À Marseille, de nombreux policiers se mettent en arrêt maladie pour protester contre l'incarcération d'un de leurs collègues


La police a tort mais vive la police!
Le directeur de la police nationale Frédéric Veaux est critiqué par la gauche pour avoir affirmé, dans "Le Parisien", qu'un policier mis en cause ne devrait pas être placé en détention avant son procès © STEPHANE DUPRAT/SIPA

Même l’habituellement placide Laurent Nuñez soutient la bronca des gardiens de la paix, après la mise en détention provisoire de l’un des quatre policiers marseillais suspectés d’avoir roué de coups un jeune de 21 ans, dans la nuit du 1er au 2 juillet. Comme Frédéric Veaux, directeur de la police nationale, le préfet de police de Paris estime qu’« un policier n’a pas sa place en prison » avant un procès. Les élus Nupes, bien sûr, avancent que la police entend se placer «au-dessus des lois». Analyse.

§ **Les données**
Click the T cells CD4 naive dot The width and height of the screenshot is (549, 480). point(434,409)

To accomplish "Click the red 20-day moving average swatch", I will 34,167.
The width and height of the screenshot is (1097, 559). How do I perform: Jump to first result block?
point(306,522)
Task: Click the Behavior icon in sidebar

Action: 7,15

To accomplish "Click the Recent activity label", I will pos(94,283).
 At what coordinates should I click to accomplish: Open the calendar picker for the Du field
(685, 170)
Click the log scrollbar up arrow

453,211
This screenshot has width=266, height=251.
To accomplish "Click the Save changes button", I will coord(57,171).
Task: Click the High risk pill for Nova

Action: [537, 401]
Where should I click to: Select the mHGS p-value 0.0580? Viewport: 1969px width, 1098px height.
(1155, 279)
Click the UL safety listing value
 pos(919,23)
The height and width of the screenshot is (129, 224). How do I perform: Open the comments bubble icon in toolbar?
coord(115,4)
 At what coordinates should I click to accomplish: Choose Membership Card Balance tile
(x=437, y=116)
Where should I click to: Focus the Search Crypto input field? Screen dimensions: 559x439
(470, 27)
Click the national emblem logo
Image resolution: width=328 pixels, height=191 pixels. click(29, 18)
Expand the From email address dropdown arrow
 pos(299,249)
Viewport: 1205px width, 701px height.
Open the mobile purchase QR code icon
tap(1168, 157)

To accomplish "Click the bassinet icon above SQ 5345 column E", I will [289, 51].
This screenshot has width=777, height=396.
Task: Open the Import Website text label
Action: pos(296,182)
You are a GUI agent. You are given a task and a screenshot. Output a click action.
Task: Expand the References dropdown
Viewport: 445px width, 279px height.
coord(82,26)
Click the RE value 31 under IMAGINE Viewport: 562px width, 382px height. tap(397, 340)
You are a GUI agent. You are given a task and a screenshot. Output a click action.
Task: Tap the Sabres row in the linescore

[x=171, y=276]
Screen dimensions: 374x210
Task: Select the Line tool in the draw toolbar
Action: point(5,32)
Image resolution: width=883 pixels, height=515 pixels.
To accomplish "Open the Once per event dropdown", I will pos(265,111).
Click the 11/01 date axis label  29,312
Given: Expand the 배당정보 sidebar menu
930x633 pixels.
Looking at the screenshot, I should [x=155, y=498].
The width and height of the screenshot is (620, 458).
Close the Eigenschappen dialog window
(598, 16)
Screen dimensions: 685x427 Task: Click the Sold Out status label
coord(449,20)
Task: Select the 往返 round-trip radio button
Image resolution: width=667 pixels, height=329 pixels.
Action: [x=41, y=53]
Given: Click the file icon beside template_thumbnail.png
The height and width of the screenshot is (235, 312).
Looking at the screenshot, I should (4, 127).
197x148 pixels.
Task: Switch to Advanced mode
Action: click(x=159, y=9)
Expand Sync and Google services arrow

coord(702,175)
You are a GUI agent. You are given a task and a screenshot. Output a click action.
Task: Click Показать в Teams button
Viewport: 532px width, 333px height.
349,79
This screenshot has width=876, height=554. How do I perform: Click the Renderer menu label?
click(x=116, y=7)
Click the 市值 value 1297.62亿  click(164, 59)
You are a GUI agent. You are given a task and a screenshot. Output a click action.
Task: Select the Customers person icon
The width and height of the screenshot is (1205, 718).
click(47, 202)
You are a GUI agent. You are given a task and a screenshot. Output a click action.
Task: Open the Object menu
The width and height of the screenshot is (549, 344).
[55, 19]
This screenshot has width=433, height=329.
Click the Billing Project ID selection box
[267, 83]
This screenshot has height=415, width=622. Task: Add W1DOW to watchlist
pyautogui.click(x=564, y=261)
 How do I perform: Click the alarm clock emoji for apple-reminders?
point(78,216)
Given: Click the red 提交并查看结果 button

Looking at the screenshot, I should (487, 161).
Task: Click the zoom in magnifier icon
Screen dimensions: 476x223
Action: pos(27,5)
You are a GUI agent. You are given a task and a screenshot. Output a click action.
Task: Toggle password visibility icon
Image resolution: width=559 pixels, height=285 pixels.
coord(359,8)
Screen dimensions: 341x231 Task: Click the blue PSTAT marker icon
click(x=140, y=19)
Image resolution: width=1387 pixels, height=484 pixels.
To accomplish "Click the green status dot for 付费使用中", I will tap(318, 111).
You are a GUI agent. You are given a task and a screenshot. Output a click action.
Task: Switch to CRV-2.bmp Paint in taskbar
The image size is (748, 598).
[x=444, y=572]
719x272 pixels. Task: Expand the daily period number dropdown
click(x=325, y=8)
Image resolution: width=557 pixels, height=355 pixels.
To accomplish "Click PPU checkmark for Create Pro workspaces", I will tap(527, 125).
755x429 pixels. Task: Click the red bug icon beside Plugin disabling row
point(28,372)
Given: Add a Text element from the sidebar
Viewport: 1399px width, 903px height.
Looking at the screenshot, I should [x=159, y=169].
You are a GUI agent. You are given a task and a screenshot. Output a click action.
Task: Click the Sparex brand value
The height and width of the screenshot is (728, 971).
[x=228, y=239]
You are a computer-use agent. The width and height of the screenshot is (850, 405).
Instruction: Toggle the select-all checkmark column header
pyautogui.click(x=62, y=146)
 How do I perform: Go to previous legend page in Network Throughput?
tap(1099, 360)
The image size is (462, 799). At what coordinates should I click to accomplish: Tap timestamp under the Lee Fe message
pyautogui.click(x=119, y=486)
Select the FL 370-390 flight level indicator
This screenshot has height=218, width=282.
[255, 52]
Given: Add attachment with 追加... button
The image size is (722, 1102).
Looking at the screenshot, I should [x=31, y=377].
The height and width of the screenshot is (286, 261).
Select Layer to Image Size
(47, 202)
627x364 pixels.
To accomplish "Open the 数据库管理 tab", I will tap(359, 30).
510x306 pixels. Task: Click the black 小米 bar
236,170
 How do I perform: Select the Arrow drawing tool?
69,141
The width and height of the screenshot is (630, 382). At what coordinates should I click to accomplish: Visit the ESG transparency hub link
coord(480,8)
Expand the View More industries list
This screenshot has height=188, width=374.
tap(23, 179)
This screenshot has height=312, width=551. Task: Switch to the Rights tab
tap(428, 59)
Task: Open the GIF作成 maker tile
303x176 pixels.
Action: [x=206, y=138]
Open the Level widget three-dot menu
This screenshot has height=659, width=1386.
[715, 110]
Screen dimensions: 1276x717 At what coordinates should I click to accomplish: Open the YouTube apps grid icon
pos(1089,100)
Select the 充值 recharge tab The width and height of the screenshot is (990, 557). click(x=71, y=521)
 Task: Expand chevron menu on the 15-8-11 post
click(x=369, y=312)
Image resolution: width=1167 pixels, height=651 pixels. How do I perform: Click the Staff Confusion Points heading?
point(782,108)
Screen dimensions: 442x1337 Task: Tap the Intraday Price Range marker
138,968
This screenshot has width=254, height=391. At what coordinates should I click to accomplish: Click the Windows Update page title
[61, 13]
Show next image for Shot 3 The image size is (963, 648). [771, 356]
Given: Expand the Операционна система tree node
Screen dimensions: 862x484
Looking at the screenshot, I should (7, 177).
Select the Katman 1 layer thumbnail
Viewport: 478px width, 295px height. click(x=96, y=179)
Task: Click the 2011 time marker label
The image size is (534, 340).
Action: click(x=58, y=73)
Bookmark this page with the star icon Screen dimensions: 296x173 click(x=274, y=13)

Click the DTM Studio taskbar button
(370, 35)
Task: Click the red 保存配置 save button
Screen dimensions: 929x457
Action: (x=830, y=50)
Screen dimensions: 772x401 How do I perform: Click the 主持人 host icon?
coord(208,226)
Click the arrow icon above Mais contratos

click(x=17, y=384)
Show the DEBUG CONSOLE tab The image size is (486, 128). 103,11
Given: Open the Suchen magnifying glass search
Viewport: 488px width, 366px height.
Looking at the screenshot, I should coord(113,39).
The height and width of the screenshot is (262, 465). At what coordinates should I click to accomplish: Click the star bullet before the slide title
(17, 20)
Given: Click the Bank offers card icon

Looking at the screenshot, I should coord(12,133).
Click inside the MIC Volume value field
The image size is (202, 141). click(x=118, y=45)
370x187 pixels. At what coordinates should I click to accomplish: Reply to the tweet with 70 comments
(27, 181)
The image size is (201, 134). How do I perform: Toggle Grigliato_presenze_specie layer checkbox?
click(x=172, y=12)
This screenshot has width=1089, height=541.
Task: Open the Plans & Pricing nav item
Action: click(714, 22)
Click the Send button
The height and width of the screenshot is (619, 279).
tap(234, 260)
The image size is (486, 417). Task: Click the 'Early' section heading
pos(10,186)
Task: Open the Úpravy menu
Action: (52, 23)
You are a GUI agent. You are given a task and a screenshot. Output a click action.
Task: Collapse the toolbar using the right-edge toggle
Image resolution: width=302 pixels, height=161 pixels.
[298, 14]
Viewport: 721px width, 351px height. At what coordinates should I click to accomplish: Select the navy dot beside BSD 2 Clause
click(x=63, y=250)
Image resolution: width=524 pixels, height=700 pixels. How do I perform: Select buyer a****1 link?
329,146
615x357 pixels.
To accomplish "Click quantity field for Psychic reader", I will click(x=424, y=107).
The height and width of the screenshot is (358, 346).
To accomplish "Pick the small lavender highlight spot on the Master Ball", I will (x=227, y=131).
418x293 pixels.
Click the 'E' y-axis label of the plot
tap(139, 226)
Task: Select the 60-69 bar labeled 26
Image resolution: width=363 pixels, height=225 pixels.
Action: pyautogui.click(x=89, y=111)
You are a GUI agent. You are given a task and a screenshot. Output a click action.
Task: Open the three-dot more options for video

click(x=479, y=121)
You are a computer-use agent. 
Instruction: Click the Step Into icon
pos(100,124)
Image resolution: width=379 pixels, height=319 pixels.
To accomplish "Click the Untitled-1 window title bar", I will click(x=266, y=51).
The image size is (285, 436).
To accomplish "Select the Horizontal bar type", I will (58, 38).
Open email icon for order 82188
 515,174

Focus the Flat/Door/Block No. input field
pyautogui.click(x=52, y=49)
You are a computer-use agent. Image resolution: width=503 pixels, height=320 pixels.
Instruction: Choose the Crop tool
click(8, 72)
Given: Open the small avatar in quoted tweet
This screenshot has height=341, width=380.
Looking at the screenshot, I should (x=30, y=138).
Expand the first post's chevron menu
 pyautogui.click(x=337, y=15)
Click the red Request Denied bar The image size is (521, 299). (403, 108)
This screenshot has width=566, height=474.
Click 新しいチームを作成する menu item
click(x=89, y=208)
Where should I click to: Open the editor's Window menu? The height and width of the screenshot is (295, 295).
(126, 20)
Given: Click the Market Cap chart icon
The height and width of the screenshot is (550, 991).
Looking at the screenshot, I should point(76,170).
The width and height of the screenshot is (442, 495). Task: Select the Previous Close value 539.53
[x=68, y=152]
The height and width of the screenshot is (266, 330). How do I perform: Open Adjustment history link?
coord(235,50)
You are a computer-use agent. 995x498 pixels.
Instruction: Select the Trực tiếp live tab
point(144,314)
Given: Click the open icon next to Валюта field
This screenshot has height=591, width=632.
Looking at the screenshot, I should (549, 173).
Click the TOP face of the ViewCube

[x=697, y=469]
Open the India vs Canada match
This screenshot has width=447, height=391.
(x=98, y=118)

§ **Travail demandé**
a) Recopiez fidèlement le passage de l'article sur les policiers marseillais qui commence par les mots « À Marseille, de » et se termine par les mots « vive la police! ».
b) Relevez, dans l'ordre où ils apparaissent, tous les noms de personnes cités dans l'article sur les policiers marseillais.
c) Poursuivez la rédaction de l'article sur l'incarcération du policier marseillais à partir du point où il s'interrompt.
Les entrées n'interviennent pas dans cet exercice.

§ **Réponses à l'exercice**
a)
À Marseille, de nombreux policiers se mettent en arrêt maladie pour protester contre l'incarcération d'un de leurs collègues


La police a tort mais vive la police!

b) Frédéric Veaux ; STEPHANE DUPRAT ; Laurent Nuñez

c)
Le président de la République, depuis Nouméa, répondra certainement à 13 heures à une question sur la colère de la police. Je devine déjà ce qu’il va dire et ce sera à nouveau un « en même temps » qui ne satisfera personne. Frédéric Veaux, directeur général de la police nationale, approuvé par Laurent Nuñez, a affirmé que « de façon générale, [il] considère qu’avant un éventuel procès, un policier n’a pas sa place en prison, même s’il a pu commettre des fautes ou des erreurs graves dans le cadre de son travail ». Ce propos qui émane d’un très haut fonctionnaire – celui-là même qui pourtant avait contribué à la dangereuse banalisation de la police judiciaire -a été proféré à la suite de la détention provisoire d’un policier de la BAC à Marseille, trois autres de ses collègues également mis en examen ayant été laissés en liberté par le magistrat instructeur contrairement aux réquisitions du Parquet. Il est évident que cette protestation totalement inédite fait suite à l’émoi suscité, après la mort de Nahel, par l’incarcération du fonctionnaire de police mis en examen pour homicide volontaire.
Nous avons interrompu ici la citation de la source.